Pero hay una historia que no escapa de ningún campo por más intentos que existan, y es la de las mujeres encerradas y prisioneras en México.
En México…
El pasado lunes, el libro de nuestras más oscuras anécdotas integró a sus páginas el secuestro de Lorenza Cano, aquella noche, después de que mataran a su esposo y a su hijo, Lorenza fue amedrentada en su propia casa por un comando armado en Salamanca, Guanajuato. Era una madre buscadora, como las cientos que se hacen en México y por México, por su incompetencia, insensibilidad, incapacidad y poco, poquísimo respeto a la vida.
La historia de Lorenza
Lorenza llevaba 6 años buscando a su hermano desaparecido, en el mismo país que se tragó a varios inocentes en Texcaltitlán, Veracruz y Nuevo León. Todo, hasta ahora, tiene una conclusión terrorífica, a Ceci Flores pidiendo a través de un video en sus redes sociales por la vida de Lorenza. Suplicando “que sean piadosos, que no le quiten la vida, que ella lo único que hacía era buscar a sus desaparecidos”.
Como la historia de Lorenza y de Ceci, está la de Samantha Fonseca, activista trans asesinada en un taxi de la Ciudad de México, la misma ciudad que el Presidente describió como aquella en que la gente camina como no lo hacía desde hace años, con tranquilidad. Dicho sea de paso, el mismo Presidente que calificaba a una mujer trans como “señor vestido de mujer” y por lo que tuvo que pedir perdón.
¿Realidad o ficción?
La realidad y la ficción se conjugan tanto que, en una ciudad también de museos y conciertos masivos, justificados bajo el boletín de acceso a la cultura, se mata, se roba, se flagela, se humilla, se desaparece, se dan carpetazos y se concluyen historias a medias.
Se mezclan la ficción y la realidad, al grado que las historias de la trata de mujeres migrantes y las más de treinta mil asesinadas al año, dejan de ser historias para ser frecuentadas con una cotidianidad abrumadora y que muchas veces espanta.
La realidad es que la historia de Guell no debería de ser la de nadie, ni la de sus prisioneros ni los nuestros. No deberían existir juegos diabólicos ni piezas en su tablero. Pero aquí estamos, con mujeres como Paola Alejandrina Ochoa que de buenas a primeras desaparecen para reencontrarlas asesinadas en los vagones del tren. Con mujeres muertas en su propia casa y otras que pierden la vida en paseos en bicicleta víctimas de algún desconocido (hasta ahora).
Nuestra realidad
Pero aquí estamos, no en Terezín ni en su campo, pero sí en México, en su valle y su guerra. Con sus prisioneras, con sus cautivas atadas de pies y de manos, con un país que insiste en ponerles cintas perpetuas en la boca y callarlas para siempre.

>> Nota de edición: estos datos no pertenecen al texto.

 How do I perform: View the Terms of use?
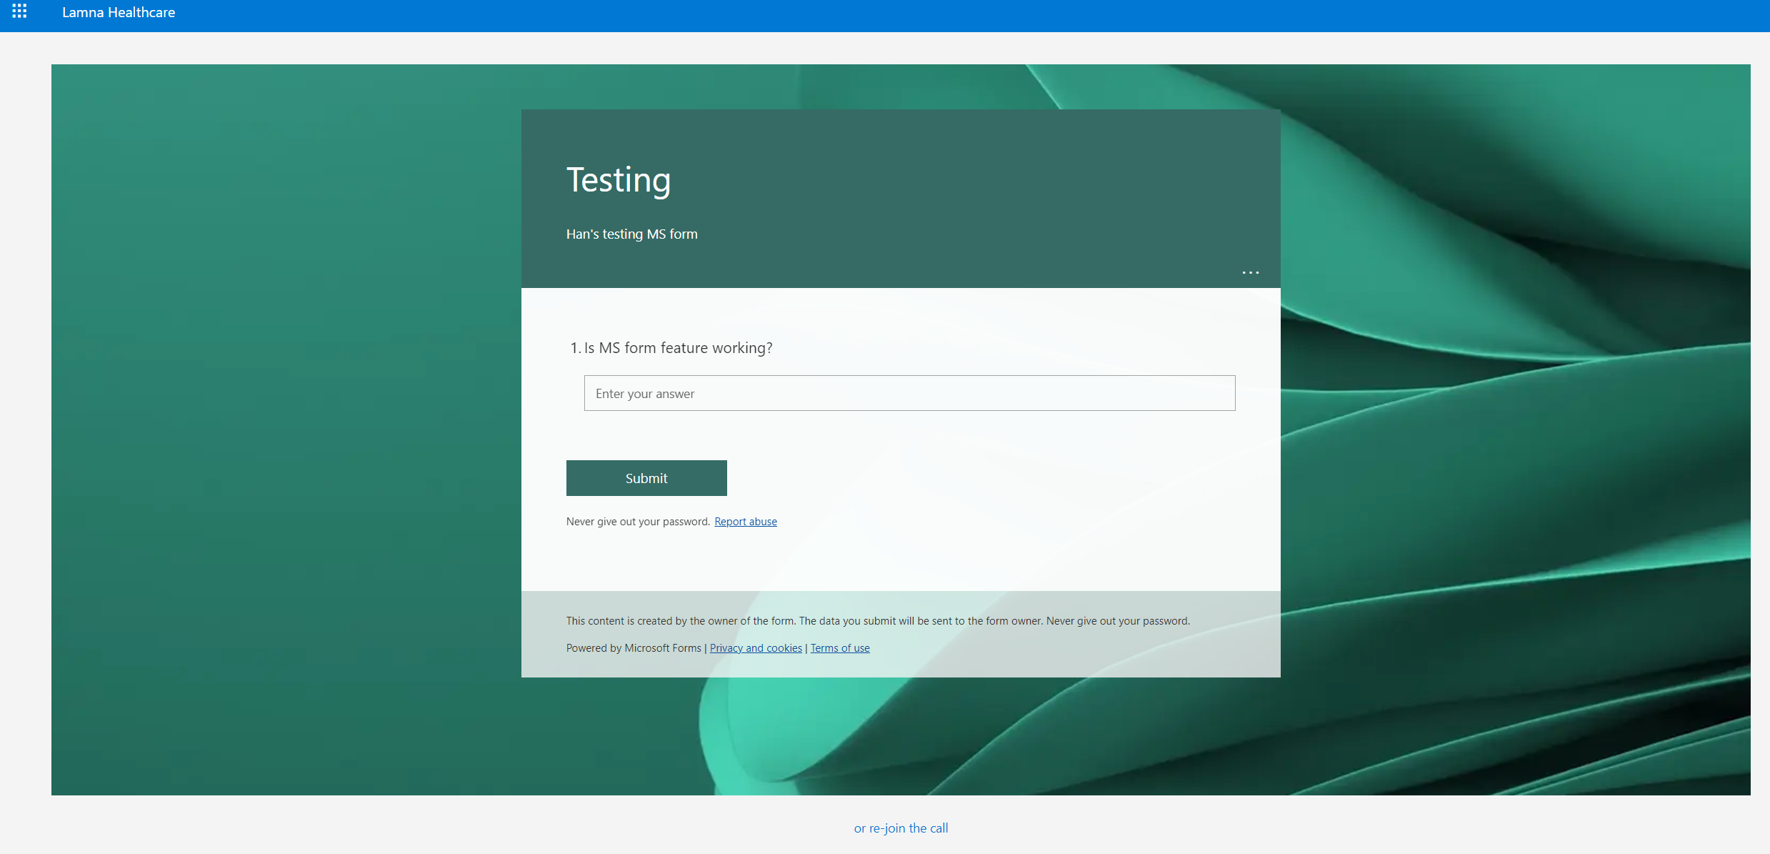(839, 647)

Aquí están ellas, en el indigno paraíso de su vida, en medio de sus notas, de sus pinturas y sus retratos.
Aquí están, instaladas no en un campo cualquiera sino en uno que parece pacífico y alentador, pero que esconde en sus entrañas los barrotes de la desesperación y el hartazgo, esperando ya, de una vez por todas, que alguien llegue, de cualquier parte, a contar una historia de arte, de amor, de música y todos sus componentes para luchar contra la oscuridad del alma humana.